For a non-isomorphism, consider 8086 assembly. What does "MOV" translate to? One thing that I found moderately amusing is that the same mnemonic and syntax translates to a different binary rendition when run through, say, MASM vs. DEBUG.
This is why I was careful to say that "Opcode mnemonics are
part of the syntax" and "there is a strict one between an 8080 opcode
and its operands." MOV itself could translate to multiple different opcodes; you need the operands in order to know the opcode.
Hmm, but when you do a LIST, you are effectively "de-compiling" the set of BASIC tokens back into a set of symbolic keywords. So, from a parsing perspective it just seems a lot of similar concepts: if your opcode or p-code is one byte, then you have a set of 256 symbols that get interpreted into some kind of operation or action.
No, tokenised BASIC is
very different from P-code. Tokenised BASIC is another form of source code; P-code is object code generated by a compiler that is one
implementation of a compilation of the the source code (out of many possible ones).
That there's a direct and easy isomorphism (performed by the tokeniser and the
LIST command) should make it clear that tokenisation is source code. And you can also observe that tokenisation does no checks of even syntax, much less semantics: you can type
10 =IF)7
into a C64, which will happily accept it, and show it back to you with
LIST, though this is nonsense as a BASIC program.
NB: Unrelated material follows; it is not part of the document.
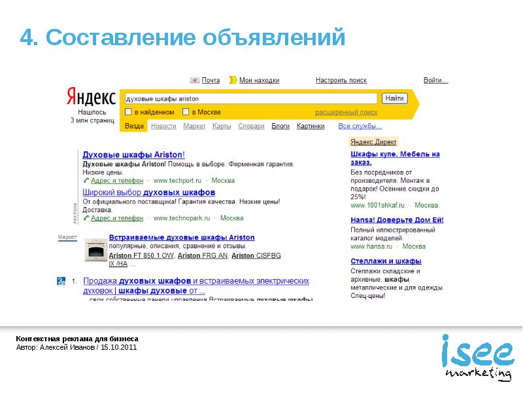Screen dimensions: 523x393
Task: Click the Яндекс logo
Action: pos(91,98)
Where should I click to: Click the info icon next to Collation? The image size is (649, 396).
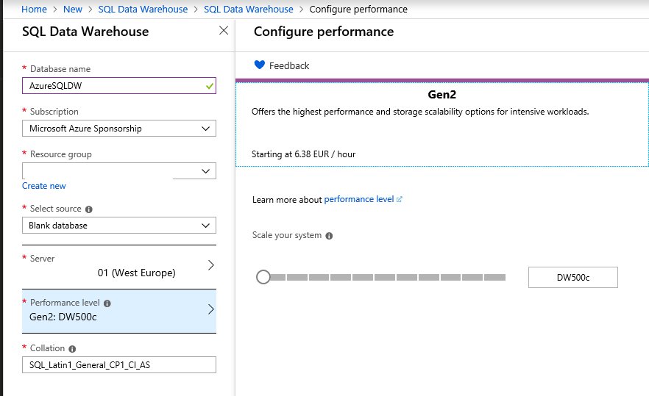tap(72, 348)
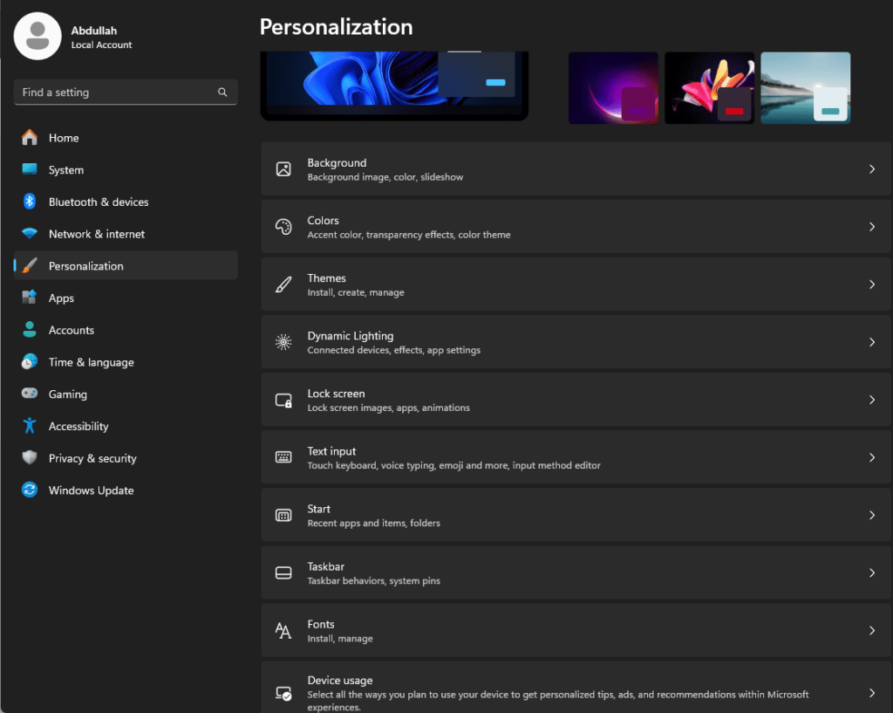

I'm just saying there is a reason BASIC became popular on those late 70s micros rather than something like FORTRAN or C.
Yes. And that would be because Paul Allen, Monte Davidoff and Bill Gates wrote MS-BASIC right at the start of the personal computer revolution, marketed it well, and sold enough of it early on that it essentially became a standard that soon (nearly) every manufacturer decided to follow.
They chose BASIC because it was what they happened to know; there were other options that were both more powerful and easier to implement, such as Lisp.
Implementing BASIC is similar to an assembler, in just being a kind of token-translator....
No, that's very, very wrong. To see why that's so wrong, write a little "token-translator" that can deal with something even as simple as:
Code:
10 J=0
20 GOSUB 100
30 END
100 IF J > 100 THEN RETURN
110 FOR I = 1 TO 3: J = J + I : NEXT
120 GOSUB 100
What you will come up with will be
very much different from an assembler.
Or just mentally think about how to implement a "real" high level language without a file system: you're parsing say 10KB of plain-text that's in RAM. That plain-text is parsed into multiple assembler files....
Well, yes, that would be very difficult, if you chose such a ridiculous way to implement it. Not even compilers with a file system available are quite so foolish.
If you're going to implement a compiled high-level language without a filesystem, you'd generally do it the same way assemblers without filesystems were done: you have an area of RAM for source code, another area of RAM for object code, and you directly assemble/compile the source to object code. There's no need for or point to a linker in such a situation; linkers are useful when you have library archives, which clearly you don't in that situation.
And, in fact, at last one (somewhat) high-level language was done in exactly this way. I can't recall the name of it now, but I believe it was something from Motorola designed for doing mathematical programs.